If you have never heard of Quibi you could be forgiven. What is it? It is an upcoming service set to be ready for launch in 2020 that will be designed only for mobile devices and feature programming broken up into 10-minute blocks.
Pay service with ads
This mobile-only service with 10 minute long shows is a paid service. Now yes there are lots of paid services with ads. Hulu is the most prominent of premium services with commercials, but what you get out of Quibi and what one gets from Hulu are quite different. What do customers get from Hulu. Thousands and thousands of hours of TV shows and movies from multiple major studios including major broadcast TV networks, cable networks and blockbuster movie studios. This along with critically acclaimed originals only costs $5.99 and is available on apps from every mobile platform, via its website and most importantly via TV apps on every major smart TV and streaming box platform on the market.
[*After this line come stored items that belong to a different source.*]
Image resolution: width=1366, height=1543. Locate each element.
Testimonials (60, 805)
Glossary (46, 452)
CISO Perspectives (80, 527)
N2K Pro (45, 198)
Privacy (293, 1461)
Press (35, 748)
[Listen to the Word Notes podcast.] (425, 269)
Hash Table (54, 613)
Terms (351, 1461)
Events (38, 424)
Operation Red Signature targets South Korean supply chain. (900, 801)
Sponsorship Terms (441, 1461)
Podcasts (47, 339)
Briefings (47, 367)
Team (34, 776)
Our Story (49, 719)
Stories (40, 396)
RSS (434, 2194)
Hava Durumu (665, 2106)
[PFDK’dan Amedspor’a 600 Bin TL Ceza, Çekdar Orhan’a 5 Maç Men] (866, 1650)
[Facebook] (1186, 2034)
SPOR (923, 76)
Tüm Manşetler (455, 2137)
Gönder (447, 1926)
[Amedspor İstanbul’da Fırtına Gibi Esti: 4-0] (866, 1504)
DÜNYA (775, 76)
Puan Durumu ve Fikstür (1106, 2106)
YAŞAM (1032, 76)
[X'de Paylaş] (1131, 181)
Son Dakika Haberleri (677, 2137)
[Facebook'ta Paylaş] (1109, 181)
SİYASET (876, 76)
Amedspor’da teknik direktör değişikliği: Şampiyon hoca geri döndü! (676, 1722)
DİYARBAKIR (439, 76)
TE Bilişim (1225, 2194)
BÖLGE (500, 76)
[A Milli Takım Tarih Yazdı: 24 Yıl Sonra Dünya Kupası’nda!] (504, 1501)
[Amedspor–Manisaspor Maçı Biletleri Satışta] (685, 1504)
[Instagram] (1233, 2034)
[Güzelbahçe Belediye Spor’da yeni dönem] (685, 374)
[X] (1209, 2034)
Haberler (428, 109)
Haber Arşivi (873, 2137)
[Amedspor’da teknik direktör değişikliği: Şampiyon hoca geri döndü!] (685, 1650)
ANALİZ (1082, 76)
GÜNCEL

Quibi will have 2 tiers. The base tier will cost $4.99 per month and include one pre-roll ad before each video segment. The ad will be 10 seconds if the video is less than five minutes, and 15 seconds if the video is between five and 10 minutes long. The service will also offer an ad-free option for $7.99 per month. While series are planned to be two to 4 hours long they will be broken up into episodes that last 10 minutes each. The formula is obviously meant to cash in on the volume of ads it can sell.
Too limited to make it
So the service will only be available to those with a smartphone. The service will cost 1 dollar less than Hulu and, so far there is not any highly anticipated programming announced for the platform. Sounds like its gonna take off like a rocket……built by a third world country that ends up exploding 5 inches off the ground killing the whole team observing the launch.
Streaming services backed by major companies like Google and CBS have yet to match half of Hulu’s subscriber base with millions backing them. So look for Quibi to drop quietly and never be seen or heard from again outside of “inside baseball” tech sites and trades. This concept could not be more doomed from the start if it were backed by Enron.